Chaos Mesh is a Kubernetes-native chaos engineering platform originally built at PingCAP to stress-test TiDB. You describe experiments as CRDs — NetworkChaos, PodChaos, IOChaos, StressChaos, TimeChaos, DNSChaos, HTTPChaos, KernelChaos, JVMChaos — pick targets with label selectors, and the controller applies the fault to matching pods for a specified duration or on a cron schedule. There’s also a web dashboard (Chaos Dashboard) and a YAML-based Workflow CRD for building multi-step experiments.
Under the hood the implementation is interesting. Network chaos uses tc and iptables via a privileged chaos-daemon DaemonSet on each node.
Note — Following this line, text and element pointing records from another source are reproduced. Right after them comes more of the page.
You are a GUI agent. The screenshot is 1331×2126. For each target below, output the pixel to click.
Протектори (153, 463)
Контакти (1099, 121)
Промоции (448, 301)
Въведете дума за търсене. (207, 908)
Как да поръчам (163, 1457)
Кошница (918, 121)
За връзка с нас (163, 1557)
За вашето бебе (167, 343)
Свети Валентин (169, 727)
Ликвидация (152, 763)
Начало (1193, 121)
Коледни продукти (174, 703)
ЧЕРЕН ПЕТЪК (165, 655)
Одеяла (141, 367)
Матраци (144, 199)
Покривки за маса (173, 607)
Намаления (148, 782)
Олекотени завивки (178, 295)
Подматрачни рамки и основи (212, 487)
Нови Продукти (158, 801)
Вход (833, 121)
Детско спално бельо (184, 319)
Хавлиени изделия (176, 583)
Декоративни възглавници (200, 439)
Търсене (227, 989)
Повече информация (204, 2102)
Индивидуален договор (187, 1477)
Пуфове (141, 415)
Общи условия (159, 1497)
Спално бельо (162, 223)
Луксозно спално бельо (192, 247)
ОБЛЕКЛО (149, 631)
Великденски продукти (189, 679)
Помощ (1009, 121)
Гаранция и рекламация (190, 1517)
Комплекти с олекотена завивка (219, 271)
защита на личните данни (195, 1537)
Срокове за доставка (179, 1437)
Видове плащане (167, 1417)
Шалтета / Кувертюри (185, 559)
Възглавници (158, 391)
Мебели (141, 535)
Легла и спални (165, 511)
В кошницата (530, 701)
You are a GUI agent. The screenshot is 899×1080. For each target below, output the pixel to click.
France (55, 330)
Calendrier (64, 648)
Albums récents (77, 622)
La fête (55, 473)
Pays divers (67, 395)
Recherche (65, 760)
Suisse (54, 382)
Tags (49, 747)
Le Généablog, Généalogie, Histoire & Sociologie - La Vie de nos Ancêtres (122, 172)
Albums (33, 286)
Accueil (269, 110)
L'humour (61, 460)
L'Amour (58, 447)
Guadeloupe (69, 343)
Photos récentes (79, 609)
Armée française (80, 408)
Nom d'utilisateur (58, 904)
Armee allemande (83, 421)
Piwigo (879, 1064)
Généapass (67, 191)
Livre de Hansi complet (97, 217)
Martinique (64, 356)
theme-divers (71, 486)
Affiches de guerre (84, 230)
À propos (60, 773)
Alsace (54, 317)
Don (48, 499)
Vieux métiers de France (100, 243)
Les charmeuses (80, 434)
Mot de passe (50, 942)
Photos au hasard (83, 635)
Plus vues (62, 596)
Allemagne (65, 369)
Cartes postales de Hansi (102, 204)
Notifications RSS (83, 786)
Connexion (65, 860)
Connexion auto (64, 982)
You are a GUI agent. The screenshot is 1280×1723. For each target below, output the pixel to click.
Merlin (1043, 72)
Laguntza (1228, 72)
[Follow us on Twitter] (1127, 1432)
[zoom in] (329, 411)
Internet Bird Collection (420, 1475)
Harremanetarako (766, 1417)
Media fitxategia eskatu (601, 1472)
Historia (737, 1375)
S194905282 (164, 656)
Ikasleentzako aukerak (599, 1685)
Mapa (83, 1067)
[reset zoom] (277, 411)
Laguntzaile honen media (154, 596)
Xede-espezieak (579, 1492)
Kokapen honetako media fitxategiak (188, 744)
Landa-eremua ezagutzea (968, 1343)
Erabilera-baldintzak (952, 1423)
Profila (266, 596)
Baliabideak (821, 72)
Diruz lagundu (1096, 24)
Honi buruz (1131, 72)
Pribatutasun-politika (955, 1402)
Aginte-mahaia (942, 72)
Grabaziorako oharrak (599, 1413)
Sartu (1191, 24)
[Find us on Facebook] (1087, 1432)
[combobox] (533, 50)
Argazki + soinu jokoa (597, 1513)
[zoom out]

I/O chaos uses a FUSE sidecar that mirrors the container’s filesystem and injects latency or errors on selected paths. Time chaos uses eBPF and LD_PRELOAD to shift the monotonic clock for a specific process without affecting the rest of the host. JVM chaos uses bytecode instrumentation via Byteman. DNS chaos intercepts DNS queries by replacing the pod’s DNS config with a custom resolver. None of this requires changes to the target application.
Chaos Mesh was donated to the CNCF in 2020 and became an incubating project in 2022. In the chaos engineering landscape it and LitmusChaos are the two leading Kubernetes-native options; ChaosBlade is a close cousin with broader OS-level reach, and Gremlin is the commercial alternative. If you’re on Kubernetes and want declarative, CRD-driven chaos experiments, Chaos Mesh is the most full-featured open source choice.